Gefördert durch den Europäischen Fonds für regionale Entwicklung und Interreg V-A Italien-Österreich 2014-2020, ITAT 4002.

Im Atem des Lebens

Im Atem des Lebens
8. Tag

Stunde in Stille: nach Virgen ab Platz mit Mühlrad
 

Die Sprache zeigt die Verbindung des Atmens mit spiritueller Erfahrung: Im altindischen Sanskrit bedeutet „atman“ Lebenshauch/Atem/Seele. Im Hebräisch der Bibel heißt „ruah“ Wind/Atem/Gottes Geist.
 

Dieser Zusammenhang ist in Gen 2,7 der Bibel in einem poetischen Bild erfasst:

Gott, der Herr, formte den Menschen aus Erde vom Ackerboden und blies in seine Nase den Lebensatem. So wurde der Mensch zu einem lebendigen Wesen.
 

In Joh 20,19-22 wird beschrieben:

Am Abend des ersten Tages der Woche, als die Jünger aus Furcht … bei verschlossen Türen beisammen waren,  kam Jesu, trat in ihre Mitte und sagte zu ihnen: Friede sei mit euch! … Wie mich der Vater gesandt hat, so sende ich auch euch! Nachdem er das gesagt hatte, hauchte er sie an und sprach zu ihnen: Empfangt den Heiligen Geist.
 

Der Tod Jesu führte bei seinen Jüngern zum Ersticken ihrer Hoffnung.

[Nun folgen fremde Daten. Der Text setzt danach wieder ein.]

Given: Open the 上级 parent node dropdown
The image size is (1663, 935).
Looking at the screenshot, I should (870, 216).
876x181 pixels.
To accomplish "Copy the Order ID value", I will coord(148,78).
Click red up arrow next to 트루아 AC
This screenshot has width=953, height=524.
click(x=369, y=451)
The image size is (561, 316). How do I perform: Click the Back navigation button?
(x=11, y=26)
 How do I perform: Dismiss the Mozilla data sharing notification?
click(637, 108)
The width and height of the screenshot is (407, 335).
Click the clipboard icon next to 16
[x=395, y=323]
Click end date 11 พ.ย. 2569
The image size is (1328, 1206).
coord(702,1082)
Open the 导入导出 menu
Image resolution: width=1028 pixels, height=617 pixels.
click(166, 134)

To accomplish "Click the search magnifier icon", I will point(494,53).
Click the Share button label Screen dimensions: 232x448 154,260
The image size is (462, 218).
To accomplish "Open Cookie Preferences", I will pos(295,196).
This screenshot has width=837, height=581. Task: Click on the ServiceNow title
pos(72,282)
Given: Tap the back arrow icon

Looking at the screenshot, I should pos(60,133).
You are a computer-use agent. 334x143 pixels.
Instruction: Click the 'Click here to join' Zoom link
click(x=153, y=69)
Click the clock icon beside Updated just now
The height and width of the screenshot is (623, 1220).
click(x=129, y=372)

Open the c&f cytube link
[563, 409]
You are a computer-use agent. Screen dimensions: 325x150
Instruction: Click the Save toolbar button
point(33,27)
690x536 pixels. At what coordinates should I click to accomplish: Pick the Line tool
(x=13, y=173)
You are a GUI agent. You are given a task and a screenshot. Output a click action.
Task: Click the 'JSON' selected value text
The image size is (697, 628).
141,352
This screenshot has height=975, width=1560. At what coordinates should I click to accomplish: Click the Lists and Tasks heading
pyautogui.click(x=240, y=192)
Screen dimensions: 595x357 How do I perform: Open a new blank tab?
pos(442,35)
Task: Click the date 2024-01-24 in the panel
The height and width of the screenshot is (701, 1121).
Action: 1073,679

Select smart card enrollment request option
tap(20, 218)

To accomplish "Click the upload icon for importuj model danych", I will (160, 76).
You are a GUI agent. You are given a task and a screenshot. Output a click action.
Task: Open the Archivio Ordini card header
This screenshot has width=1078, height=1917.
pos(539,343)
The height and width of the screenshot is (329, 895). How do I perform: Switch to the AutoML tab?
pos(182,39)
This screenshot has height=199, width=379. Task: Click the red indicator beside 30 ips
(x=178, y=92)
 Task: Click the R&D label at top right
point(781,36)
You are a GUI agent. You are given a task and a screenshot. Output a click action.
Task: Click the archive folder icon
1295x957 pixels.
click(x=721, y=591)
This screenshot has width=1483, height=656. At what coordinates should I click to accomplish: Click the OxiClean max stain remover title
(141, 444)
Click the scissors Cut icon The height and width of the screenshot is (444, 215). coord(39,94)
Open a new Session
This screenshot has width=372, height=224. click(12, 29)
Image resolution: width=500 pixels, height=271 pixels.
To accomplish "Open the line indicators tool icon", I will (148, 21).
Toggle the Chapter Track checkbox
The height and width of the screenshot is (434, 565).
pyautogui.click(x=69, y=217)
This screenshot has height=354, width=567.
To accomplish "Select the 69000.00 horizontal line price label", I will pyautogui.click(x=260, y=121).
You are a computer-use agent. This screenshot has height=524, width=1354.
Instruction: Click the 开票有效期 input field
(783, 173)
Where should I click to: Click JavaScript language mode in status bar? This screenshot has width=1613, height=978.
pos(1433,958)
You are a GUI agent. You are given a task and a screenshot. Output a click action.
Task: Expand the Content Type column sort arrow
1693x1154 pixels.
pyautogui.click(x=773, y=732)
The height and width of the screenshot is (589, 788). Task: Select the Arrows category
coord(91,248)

In der Begegnung mit dem Auferstandenen und in seinem Anhauchen werden sie wie neu geschaffen. 
 

Das (Auf-)Atmen der Seele in der Gegenwart Gottes nennen die Religionen „beten“ und „meditieren“.

Übung

  • Mit dem Atmen beten: Das Verbrauchte und Unreine im Inneren benennen und mit der Luft immer wieder ausatmen.
  • Den Lebensatem, den Geist und die Liebe Gottes, … , die Fülle, das Auferstehungsleben mit der Luft immer wieder einatmen.
  • In der Ruhephase des Atmens in seinen Frieden kommen.
  • Das „Jesusgebet“ der orthodoxen Christen einüben: beim Einatmen „Herr Jesus Christus“ und beim Ausatmen „Erbarme dich meiner“ sagen oder in einem anderen angemessenen Rhythmus einüben.